◆ **Your goal**
Look below for the line containing "The height and" and the line containing "The width and height of the screenshot is (826, 438).", then set down both and every line between them exactly, without pictures.

BEGIN Data to process

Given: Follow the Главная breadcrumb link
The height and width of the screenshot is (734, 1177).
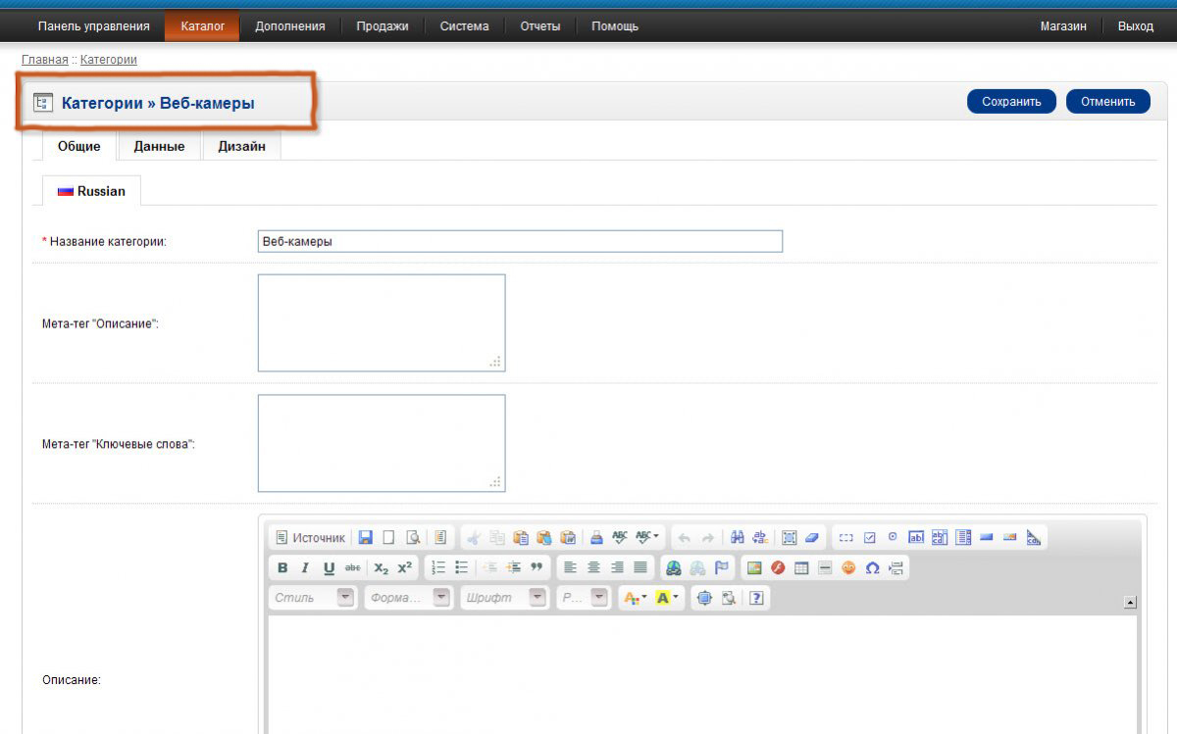Looking at the screenshot, I should pyautogui.click(x=44, y=60).
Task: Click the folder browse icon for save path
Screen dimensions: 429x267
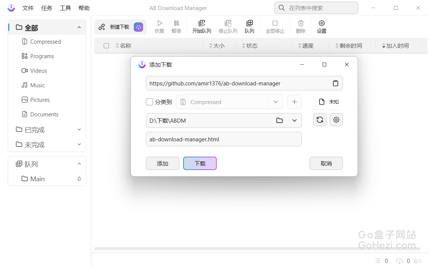Action: 280,120
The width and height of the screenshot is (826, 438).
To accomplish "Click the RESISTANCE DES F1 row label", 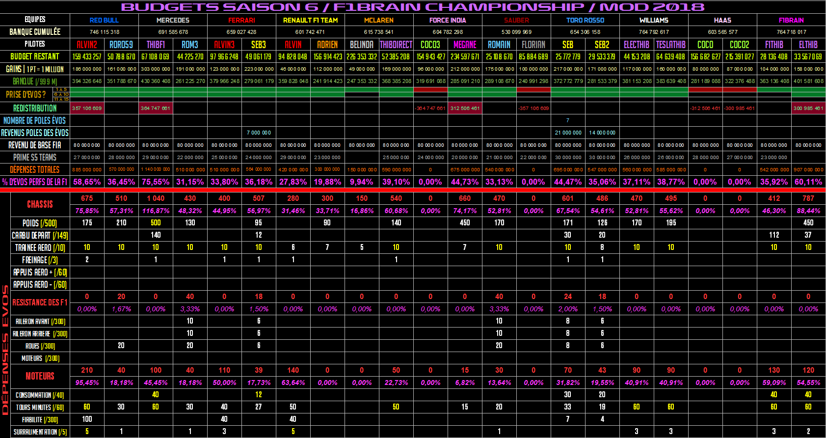I will (x=40, y=302).
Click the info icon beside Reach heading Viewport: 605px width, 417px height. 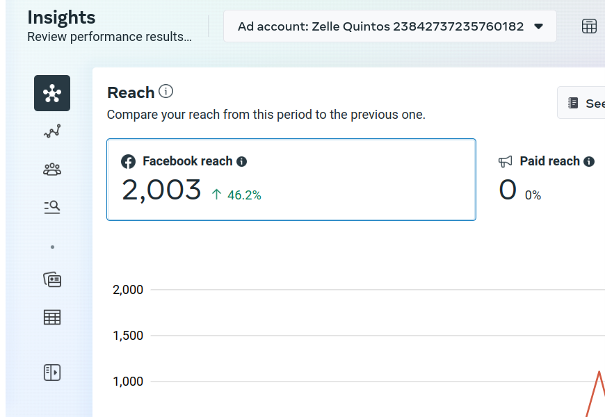(166, 91)
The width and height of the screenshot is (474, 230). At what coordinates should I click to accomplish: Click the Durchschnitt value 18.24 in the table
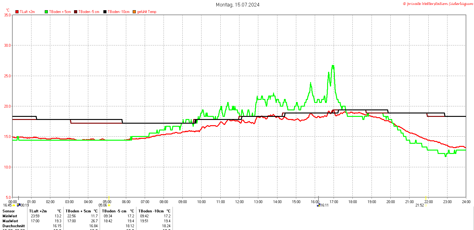[x=166, y=226]
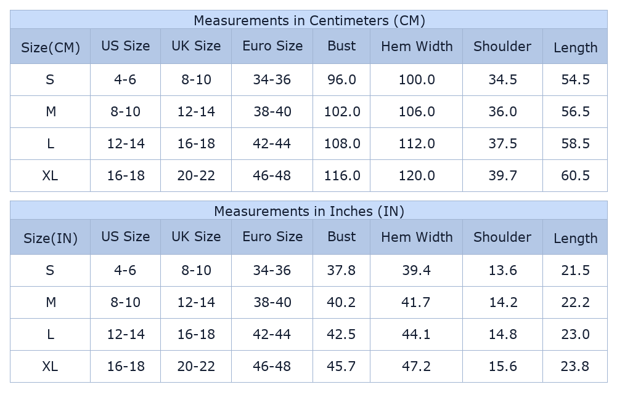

END Data to process

◆ **Response to the exercise**
The height and width of the screenshot is (734, 1177).
Looking at the screenshot, I should pyautogui.click(x=44, y=60).
Task: Click the folder browse icon for save path
Screen dimensions: 429x267
Action: 280,120
The width and height of the screenshot is (826, 438).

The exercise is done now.